TASK PROMPT: Would you return the entries exactly, with every line intact?

Collected data:
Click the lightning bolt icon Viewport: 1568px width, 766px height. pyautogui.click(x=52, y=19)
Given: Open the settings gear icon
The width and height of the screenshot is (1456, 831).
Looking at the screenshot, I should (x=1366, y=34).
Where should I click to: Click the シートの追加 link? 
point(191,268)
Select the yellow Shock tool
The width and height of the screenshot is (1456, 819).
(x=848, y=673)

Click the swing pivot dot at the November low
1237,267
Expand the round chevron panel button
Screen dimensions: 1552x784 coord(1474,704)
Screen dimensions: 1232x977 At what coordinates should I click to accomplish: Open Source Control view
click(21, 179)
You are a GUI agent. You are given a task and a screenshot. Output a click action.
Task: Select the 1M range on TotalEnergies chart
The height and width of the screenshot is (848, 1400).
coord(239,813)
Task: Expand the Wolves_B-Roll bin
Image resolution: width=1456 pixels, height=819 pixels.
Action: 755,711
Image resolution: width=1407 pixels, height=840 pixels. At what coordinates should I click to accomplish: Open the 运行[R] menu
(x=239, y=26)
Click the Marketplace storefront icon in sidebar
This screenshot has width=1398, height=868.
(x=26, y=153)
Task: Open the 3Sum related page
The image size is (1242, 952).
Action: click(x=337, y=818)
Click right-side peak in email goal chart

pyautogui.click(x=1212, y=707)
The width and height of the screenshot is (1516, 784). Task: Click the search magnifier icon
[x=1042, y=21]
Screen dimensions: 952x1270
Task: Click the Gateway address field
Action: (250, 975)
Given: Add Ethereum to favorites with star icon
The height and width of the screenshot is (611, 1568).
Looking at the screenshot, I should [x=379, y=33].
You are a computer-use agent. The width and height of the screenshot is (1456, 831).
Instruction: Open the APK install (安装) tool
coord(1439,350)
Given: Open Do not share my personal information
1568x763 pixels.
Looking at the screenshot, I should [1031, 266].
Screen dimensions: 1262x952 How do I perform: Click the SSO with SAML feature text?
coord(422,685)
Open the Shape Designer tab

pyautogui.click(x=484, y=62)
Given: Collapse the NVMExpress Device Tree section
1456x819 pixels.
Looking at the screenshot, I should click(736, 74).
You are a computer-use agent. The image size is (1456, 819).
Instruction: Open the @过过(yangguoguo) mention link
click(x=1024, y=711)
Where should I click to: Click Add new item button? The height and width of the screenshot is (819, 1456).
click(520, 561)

WRITTEN SOLUTION:
Click the lightning bolt icon Viewport: 1568px width, 766px height. pyautogui.click(x=52, y=19)
Given: Open the settings gear icon
The width and height of the screenshot is (1456, 831).
Looking at the screenshot, I should (x=1366, y=34).
Where should I click to: Click the シートの追加 link? 
point(191,268)
Select the yellow Shock tool
The width and height of the screenshot is (1456, 819).
(x=848, y=673)

Click the swing pivot dot at the November low
1237,267
Expand the round chevron panel button
Screen dimensions: 1552x784 coord(1474,704)
Screen dimensions: 1232x977 At what coordinates should I click to accomplish: Open Source Control view
click(21, 179)
You are a GUI agent. You are given a task and a screenshot. Output a click action.
Task: Select the 1M range on TotalEnergies chart
The height and width of the screenshot is (848, 1400).
coord(239,813)
Task: Expand the Wolves_B-Roll bin
Image resolution: width=1456 pixels, height=819 pixels.
Action: 755,711
Image resolution: width=1407 pixels, height=840 pixels. At what coordinates should I click to accomplish: Open the 运行[R] menu
(x=239, y=26)
Click the Marketplace storefront icon in sidebar
This screenshot has width=1398, height=868.
(x=26, y=153)
Task: Open the 3Sum related page
The image size is (1242, 952).
Action: click(x=337, y=818)
Click right-side peak in email goal chart

pyautogui.click(x=1212, y=707)
The width and height of the screenshot is (1516, 784). Task: Click the search magnifier icon
[x=1042, y=21]
Screen dimensions: 952x1270
Task: Click the Gateway address field
Action: (250, 975)
Given: Add Ethereum to favorites with star icon
The height and width of the screenshot is (611, 1568).
Looking at the screenshot, I should [x=379, y=33].
You are a computer-use agent. The width and height of the screenshot is (1456, 831).
Instruction: Open the APK install (安装) tool
coord(1439,350)
Given: Open Do not share my personal information
1568x763 pixels.
Looking at the screenshot, I should [1031, 266].
Screen dimensions: 1262x952 How do I perform: Click the SSO with SAML feature text?
coord(422,685)
Open the Shape Designer tab

pyautogui.click(x=484, y=62)
Given: Collapse the NVMExpress Device Tree section
1456x819 pixels.
Looking at the screenshot, I should click(736, 74).
You are a computer-use agent. The image size is (1456, 819).
Instruction: Open the @过过(yangguoguo) mention link
click(x=1024, y=711)
Where should I click to: Click Add new item button? The height and width of the screenshot is (819, 1456).
click(520, 561)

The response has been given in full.